O mangueirão na política brasileira

Desde o começo deste segundo mandato da presidente Dilma Rousseff, o povo brasileiro assiste perplexo e indignado as trapalhadas que acontecem em Brasilia. Claro que os malfeitos no poder executivo são muito mais expostos do que nos demais poderes, mas isto não significa que eles não aconteçam.

Hoje o país está à  deriva. Um governo enfraquecido, uma presidente honesta, mas completamente desprovida de qualquer aptidão política e capacidade para governar um país com os problemas e desafios como o Brasil.

O Congresso Nacional,um pilar importante da democracia, está completamente contaminado pela corrupção e outros vícios e, há muito deixou de representar os anseios do povo brasileiro, onde muitos parlamentares se tornaram verdadeiros despachantes de seguimentos econômicos ou representantes de categorias profissionais como: delegados, policiais militares, bombeiros etc. Temos ainda um judiciário que além de partidarizado, é ,capenga, burocrático, arcaico, que dificulta o acesso à justiça e faz com que esta fique morosa.

É comum que os homens lutem mais pelos seus interesses do que pelos seus direitos e, isto fica claro no imbróglio que envolve o governo da presidente Dilma Rousseff, o presidente da Câmara dos Deputados Eduardo Cunha - e a oposição “neoudenista” capitaneada pelo PSDB, que se engalfinham numa luta surda com o único interesse  de se manter ou conquistar o poder.

Em Brasília, por trás de biombos, está sendo negociado um vergonhoso acordo entre a presidente Dilma Rousseff e o presidente da Câmara, deputado Eduardo Cunha cujo o objetivo é a manutenção dos mandatos de ambos. Pelo acordo Cunha não dará prosseguimento ao processo de impeachment contra Dilma e o PT e o governo barram o processo contra Cunha no Conselho de Ética da Câmara onde o PT e o governo têm a maioria dos votos.

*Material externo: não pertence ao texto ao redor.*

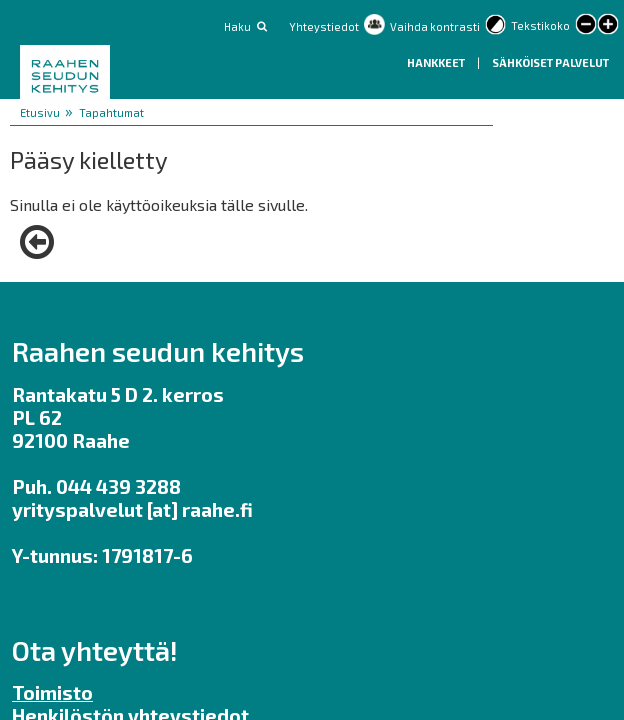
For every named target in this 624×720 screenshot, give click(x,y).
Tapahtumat (111, 112)
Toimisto (52, 692)
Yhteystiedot (324, 26)
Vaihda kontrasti (435, 26)
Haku (237, 26)
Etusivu (40, 112)
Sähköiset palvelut (550, 62)
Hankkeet (437, 62)
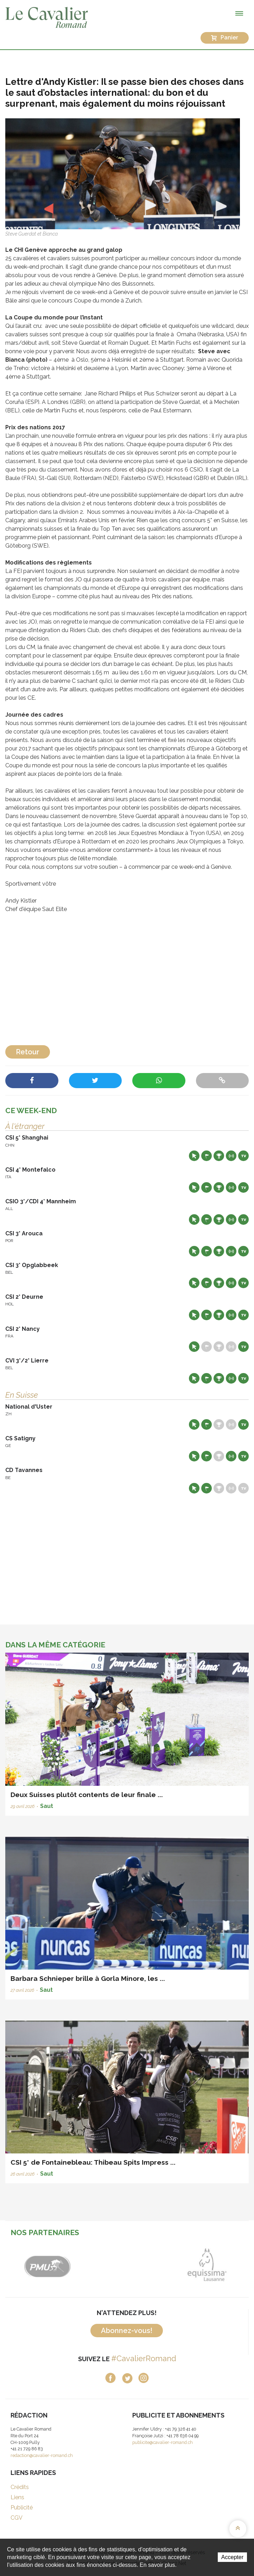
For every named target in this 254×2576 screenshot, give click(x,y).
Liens (17, 2497)
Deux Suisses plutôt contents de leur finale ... (87, 1794)
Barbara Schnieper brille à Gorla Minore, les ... (88, 1978)
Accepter (232, 2557)
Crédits (20, 2487)
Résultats (219, 1155)
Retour (27, 1052)
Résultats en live (231, 1155)
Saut (46, 1806)
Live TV (243, 1155)
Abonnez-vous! (126, 2330)
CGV (17, 2517)
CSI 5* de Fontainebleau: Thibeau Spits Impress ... (93, 2162)
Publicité (22, 2507)
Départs (206, 1155)
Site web (194, 1155)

A pergunta é: o que fazer  diante de tanto descalabros? Acontece que os políticos que ocupam cargos no executivo e no legislativo não caíram lá de pára-quedas, foram eleitos em eleições livres e democráticas. Então por que será que a maioria dos eleitos não demonstram nenhum comprometimento com a ética?

A verdade é que no Brasil de hoje para todos os cantos que olhamos enxergamos a corrupção, o abuso de poder, as falcatruas e malfeitos de toda ordem. A  política brasileira se assemelha  a  um grande mangueirão onde os políticos, como porcos, chafurdam na lama da corrupção.

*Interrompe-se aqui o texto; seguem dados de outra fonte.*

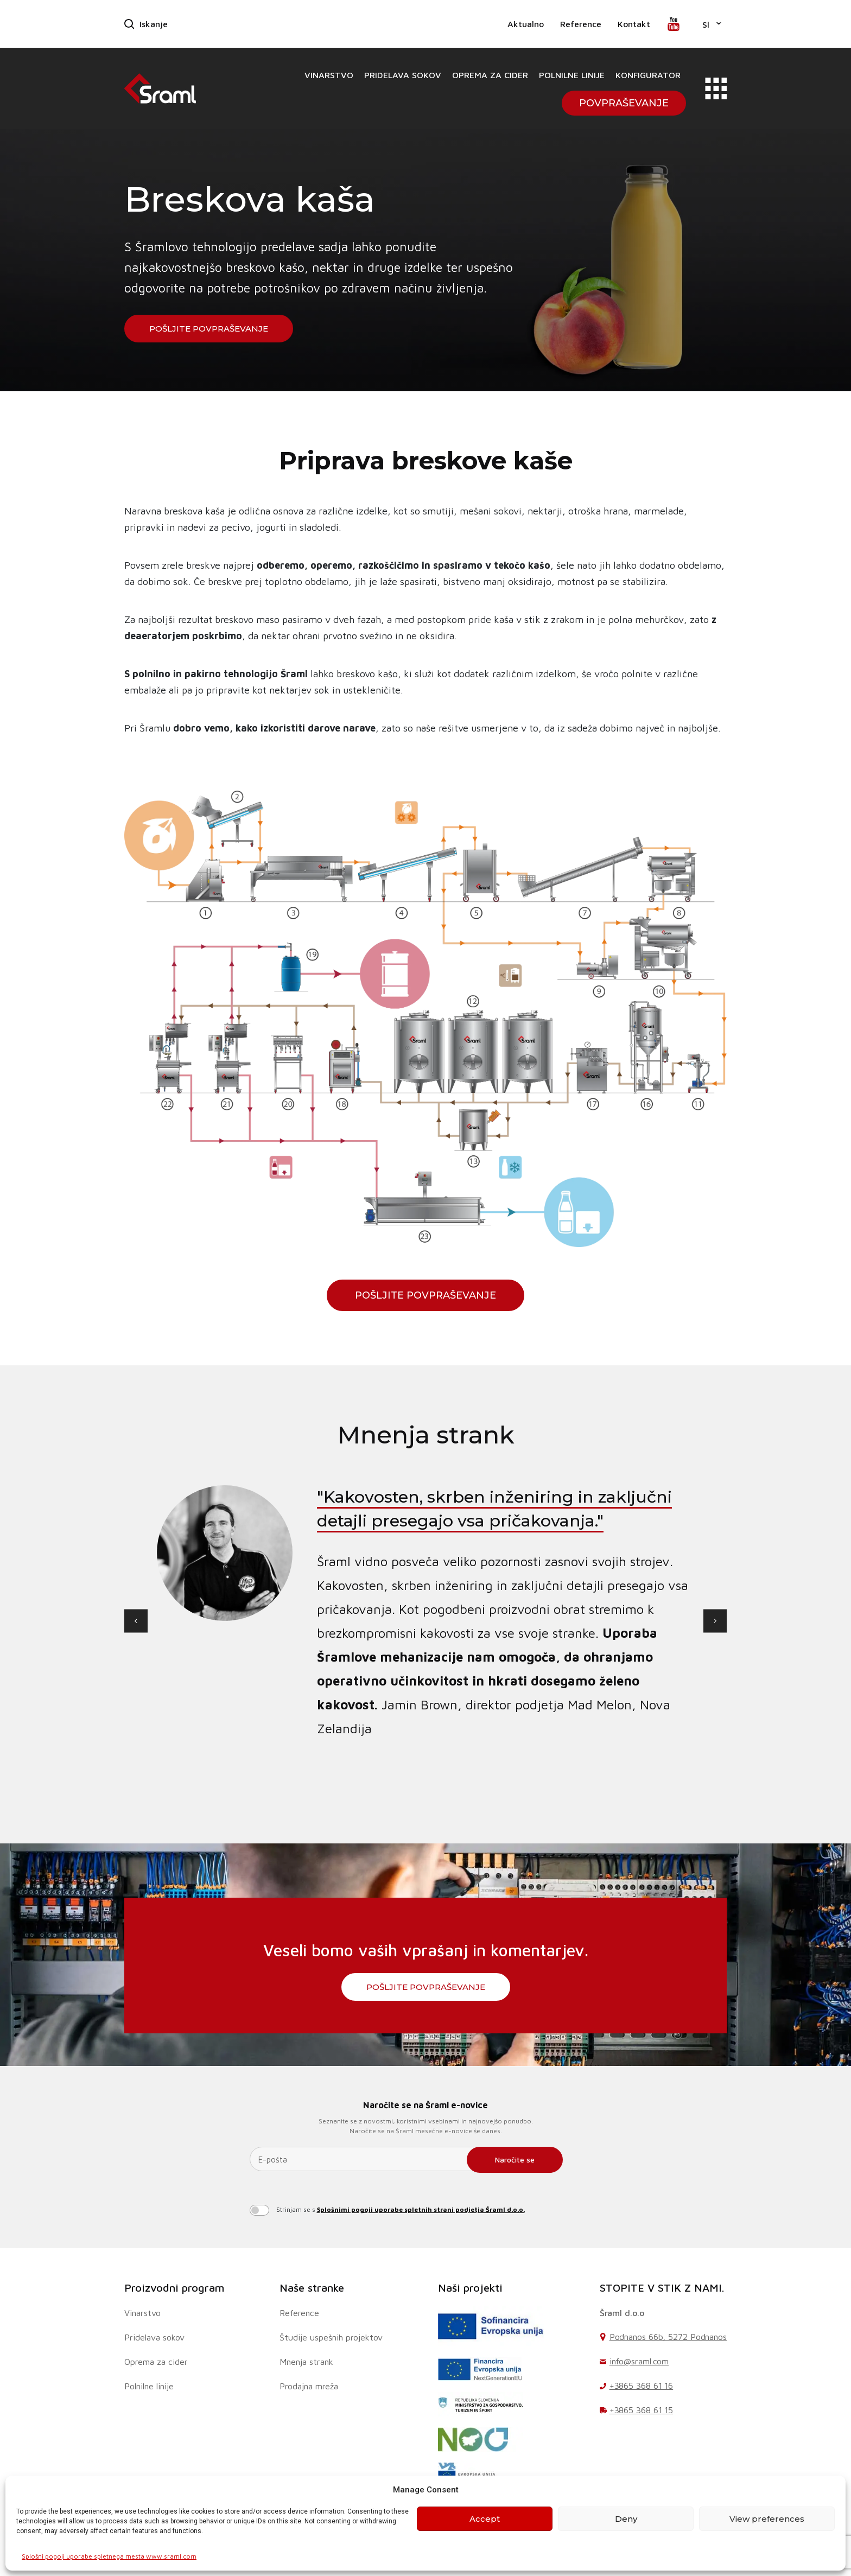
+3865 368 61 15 (641, 2410)
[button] (712, 23)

É comum ouvirmos pessoas dizerem que não gostam de discutir política ou religião. Não discutir religião é salutar, pois religião não se discute, se respeita, mas política deve sim ser sempre discutida, pois aquele que não gosta de política deixa seu destino nas mãos dos gostam. Saúde, educação, emprego, transporte, habitação e tantas outras coisas que fazem parte de nossa vida cotidiana são decididas por políticos e pela política. Assim enquanto a população dorme em berço esplêndido os maus políticos vão se locupletando .

Apesar de a ética estar meio em baixa na nossa sociedade seria interessante que as pessoas de bem se interessassem mais por política, pois alguém precisa salvar o pedaço de terra limpa que ainda sobra.

Benjamin Disraeli ex- primeiro ministro inglês no século XIX cunhou uma frase lapidar para os tempos atuais; “é o momento de os homens de bem terem a mesma audácia dos patifes”. Talvez com a atitudes mais concretas dos vestais  que só reclamam o Brasil daria um grande salto de qualidade e,  se transformaria  na grande potencia do futuro que nos prometeram no passado.